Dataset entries

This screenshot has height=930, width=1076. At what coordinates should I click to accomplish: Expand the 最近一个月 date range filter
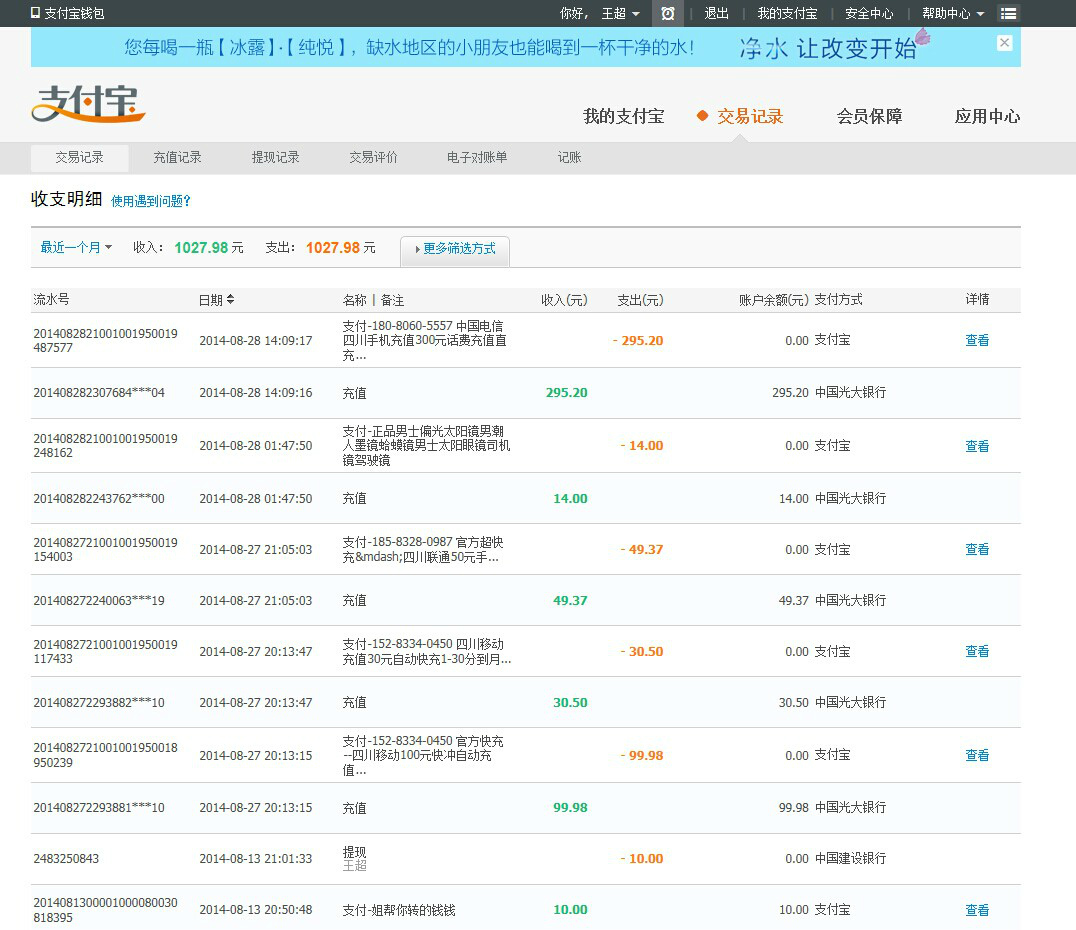click(x=76, y=247)
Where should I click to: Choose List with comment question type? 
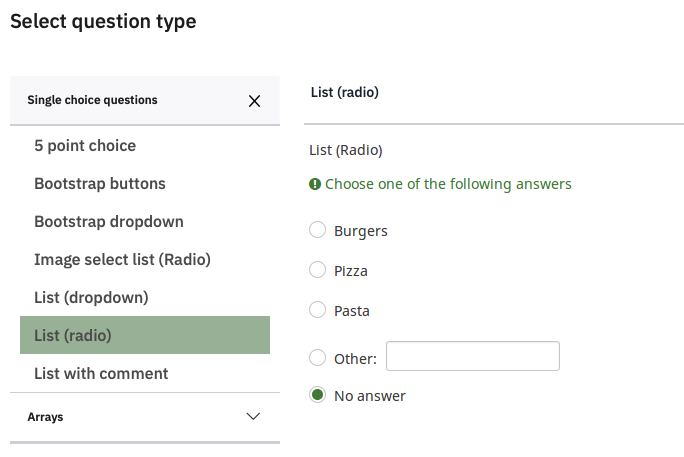(x=101, y=374)
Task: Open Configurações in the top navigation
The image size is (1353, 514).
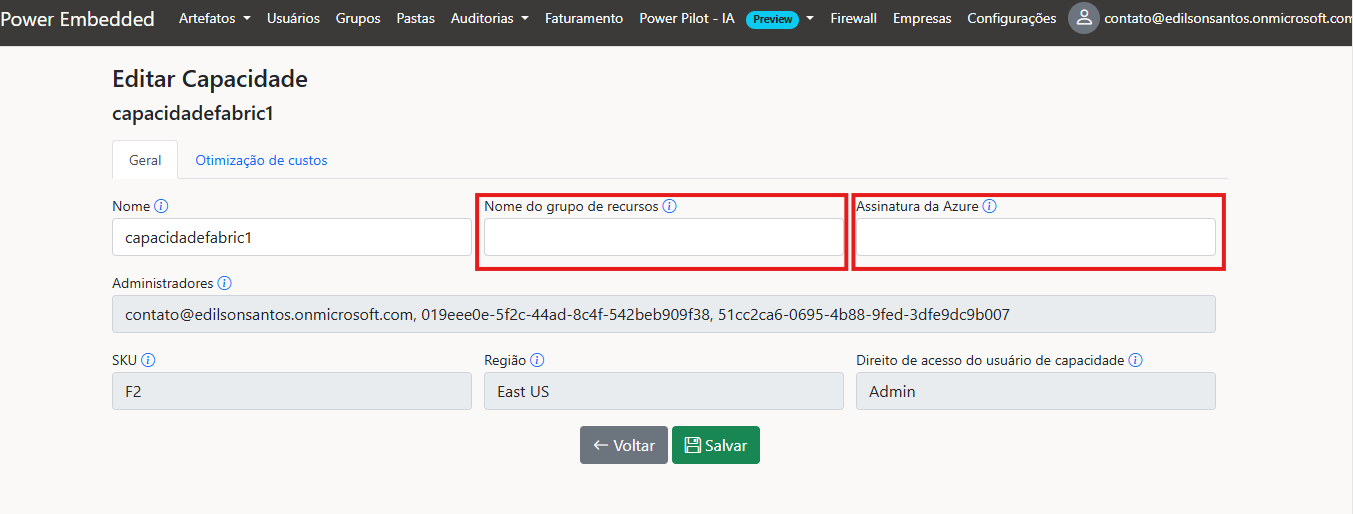Action: coord(1011,18)
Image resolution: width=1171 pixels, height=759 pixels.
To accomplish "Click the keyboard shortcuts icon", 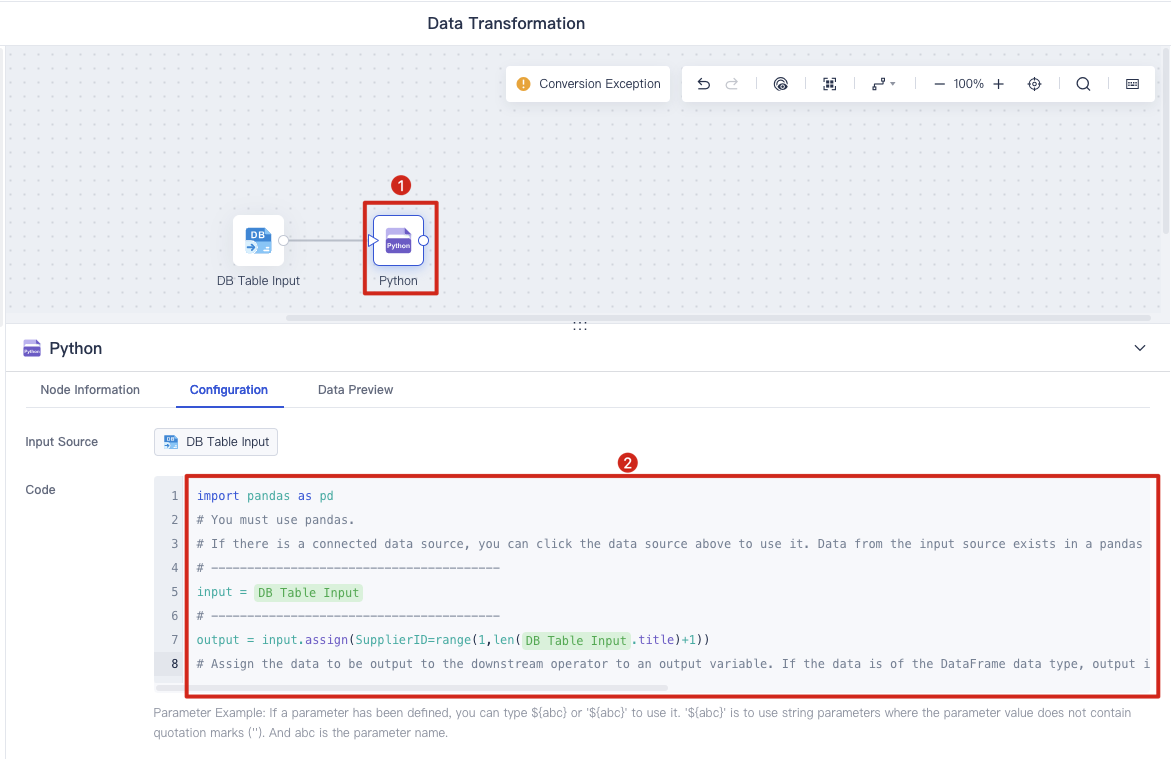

Exercise details
Write out exactly the lines from the one containing "Image resolution: width=1171" through the last line of the records above, both ends included, and leave out any pictures.

Response for this exercise
Image resolution: width=1171 pixels, height=759 pixels.
To accomplish "Click the keyboard shortcuts icon", 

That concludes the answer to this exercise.